Unincorporated community in Pennsylvania, US

Richboro is a census-designated place (CDP) in Northampton Township, Bucks County, Pennsylvania, United States. The population was 6,378 during the 2020 census.

==History==
Hampton Hill, John Thompson House, Twin Trees Farm, and Willow Mill Complex are listed on the National Register of Historic Places. Richboro started as an agricultural village, known as Addisville, that was started in the 1700s. It was later renamed in the 1830s to Richborough, after the first postmaster, Richard L. Thomas, who was nicknamed Rich. It was later shortened to Richboro.

==Geography==
Richboro is located at (40.221658, -75.006047). Tyler State Park is partially located in Richboro.

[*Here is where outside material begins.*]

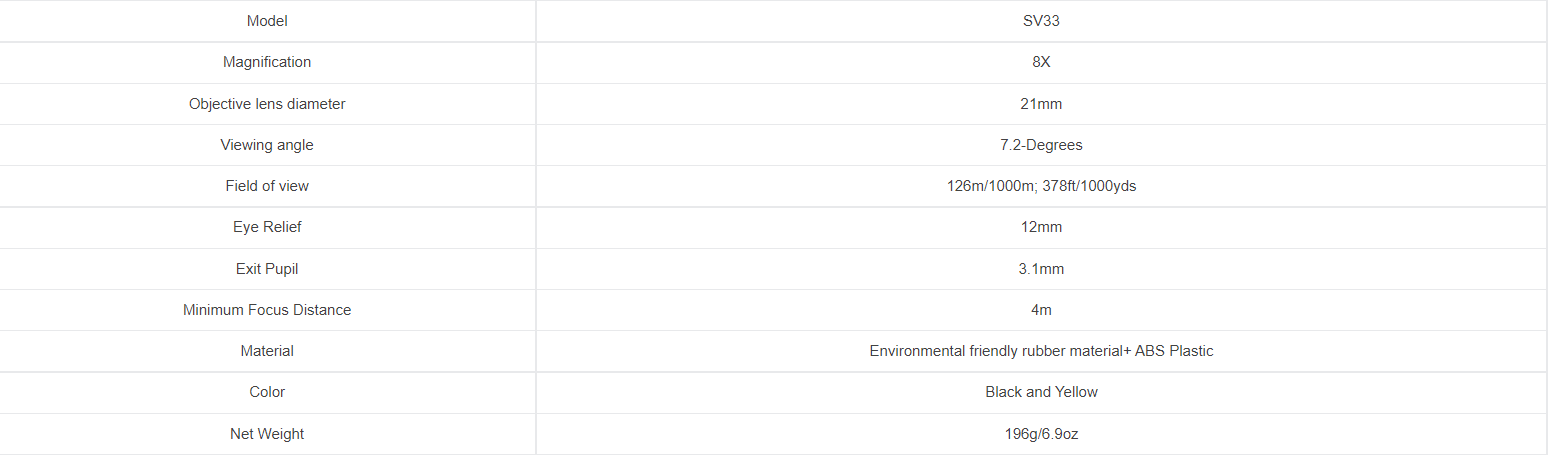Click the Eye Relief label
Viewport: 1548px width, 456px height.
click(x=267, y=227)
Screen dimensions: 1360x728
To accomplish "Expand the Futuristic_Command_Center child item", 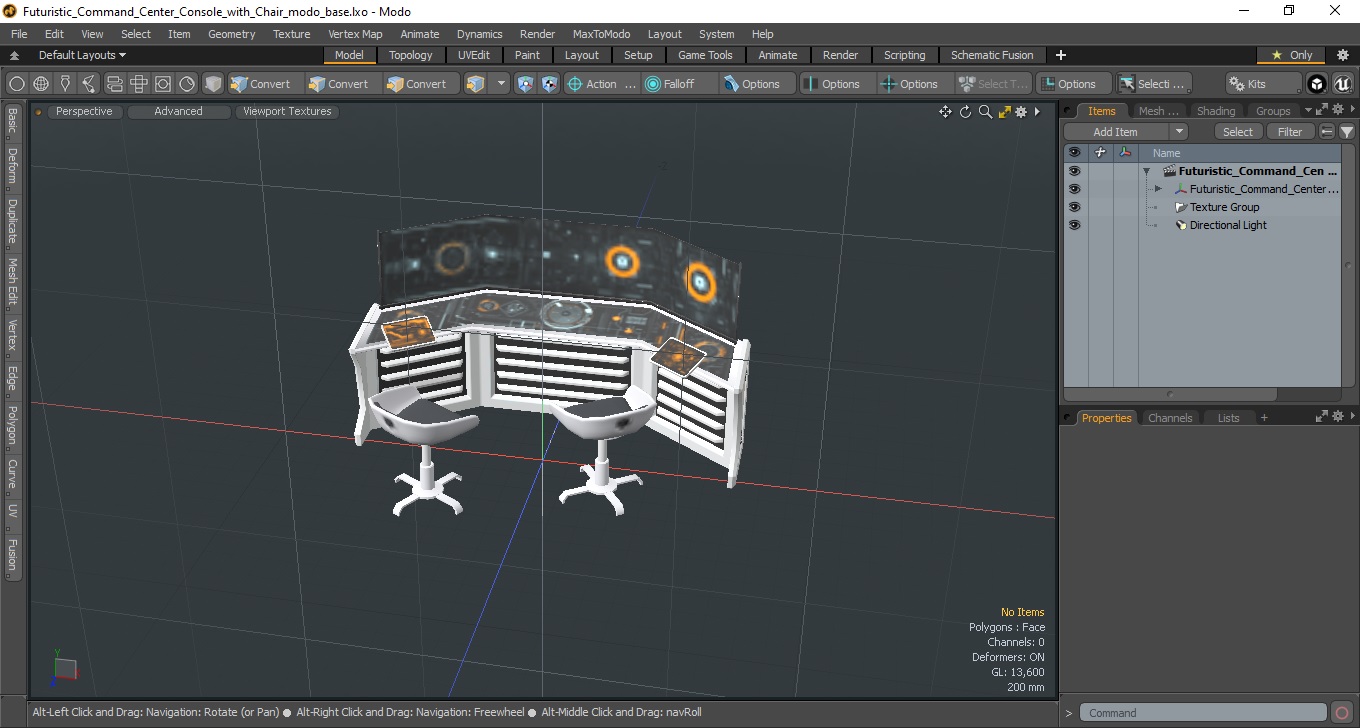I will pyautogui.click(x=1158, y=189).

According to the U.S. Census Bureau, the CDP has a total area of 4.4 sqmi, all land.

==Demographics==

At the 2000 census there were 6,678 people, 2,062 households, and 1,864 families living in the CDP. The population density was 1,524.5 PD/sqmi. There were 2,072 housing units at an average density of 473.0 /sqmi. The racial makeup of the CDP was 97.09% White, 0.36% African American, 1.81% Asian, 0.01% from other races, and 0.72% from two or more races. Hispanic or Latino of any race were 0.63%.

There were 2,062 households, 45.4% had children under the age of 18 living with them, 83.9% were married couples living together, 4.7% had a female householder with no husband present, and 9.6% were non-families. 8.1% of households were made up of individuals, and 4.4% were one person aged 65 or older. The average household size was 3.20 and the average family size was 3.39.

The age distribution was 28.9% under the age of 18, 6.5% from 18 to 24, 25.2% from 25 to 44, 29.7% from 45 to 64, and 9.7% 65 or older. The median age was 40 years. For every 100 females, there were 96.2 males. For every 100 females age 18 and over, there were 92.7 males.

The median household income was $91,204 and the median family income was $94,316. Males had a median income of $67,222 versus $36,351 for females. The per capita income for the CDP was $31,954. About 1.5% of families and 1.8% of the population were below the poverty line, including 1.6% of those under age 18 and 4.4% of those age 65 or over.

Historical population
| Census | Pop. | Note | %± |
|---|---|---|---|
| 1990 | 5,332 |  | — |
| 2000 | 6,678 |  | 25.2% |
| 2010 | 6,563 |  | −1.7% |
| 2020 | 6,443 |  | −1.8% |

==Education==

Richboro is in Northampton Township. Along with Holland and Churchville, it is part of the Council Rock School District.